Archived

This forum has been archived. Please start a new discussion on GitHub.

Server unexpectedly stopping TcpAcceptor

Hi folks

We are using Ice 3.2.1

Our server runs for a period of time then we see something in STDERR like: "Network: stopping to accept tcp connections at .........." after which the server stops listening on the designated port (basically rendering it useless). A thread dump reveals that the server thread pool threads and connection manager threads are running as usual.

Any idea why this is happening?
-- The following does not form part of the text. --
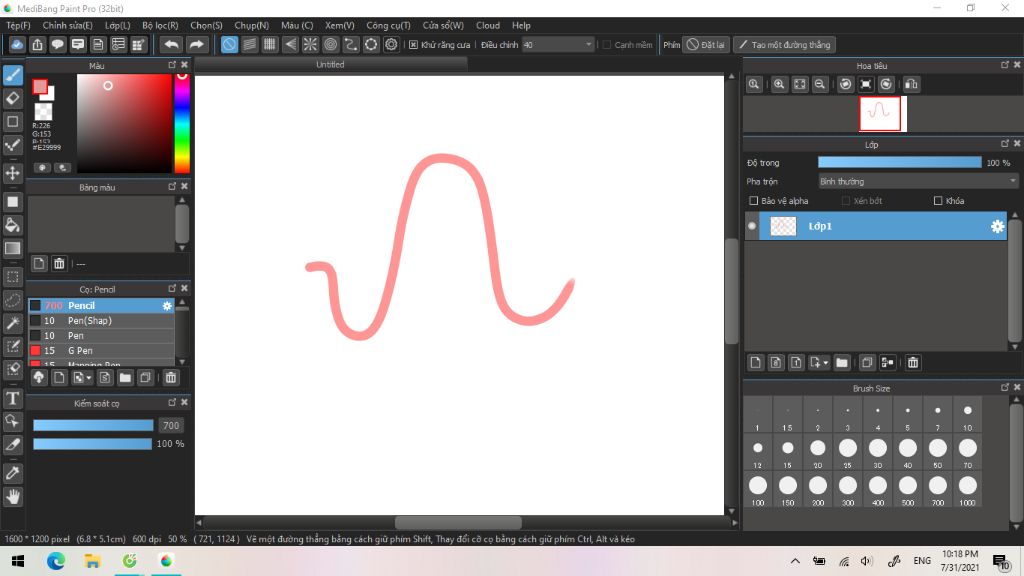
Task: Select the Move tool
Action: (x=12, y=173)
We have changed our Network Trace to 2 from 1 to see if there's anything else we can pick up to determine what is going on.
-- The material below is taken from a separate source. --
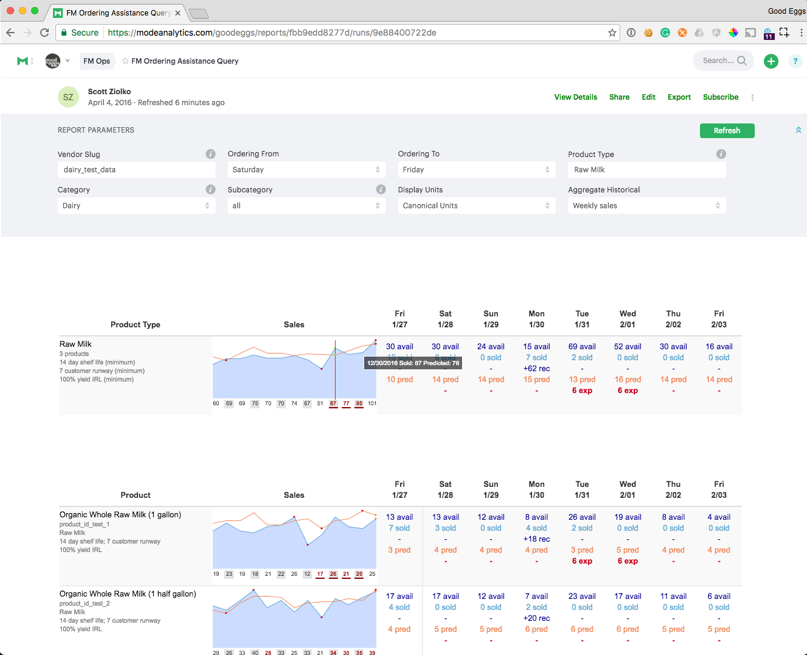Click the green plus new report icon
807x655 pixels.
(x=771, y=61)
We are running the exact same process on different kit (on a different network) with no issues.

Is it possible that a low-level unhandled (or logged) error in the Ice runtime is causing the issue?

Many thanks
Simon

Comments

  • benoit
    benoit Rennes, France
    Hi Simon,

    This is most likely a spurious wake-up problem with the JDK selector. Under rare circumstances, the Java selector select() method returns even if there are no FDs ready for reading. If select() returns an empty key set, Ice interprets it as "no activity" and shuts down the object adapters (as if Ice.ServerIdleTime was set to a non-0 value).
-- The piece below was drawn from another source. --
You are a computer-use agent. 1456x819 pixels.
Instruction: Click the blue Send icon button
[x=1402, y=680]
    We have added a workaround for this JDK problem in Ice 3.3.x. I'll send you by email a patch for Ice 3.2.1.

    Cheers,
    Benoit.
  • Network: stopping to accept tcp connections...

    I am having the same issue as described above.
    How do I get a patch for 3.2.x?
    Or better off, should I consider an upgrade to 3.3.x?
  • bernard
    bernard Jupiter, FL
    Hi Vitali,

    Welcome to our forums! I will email you this patch together with patch instructions.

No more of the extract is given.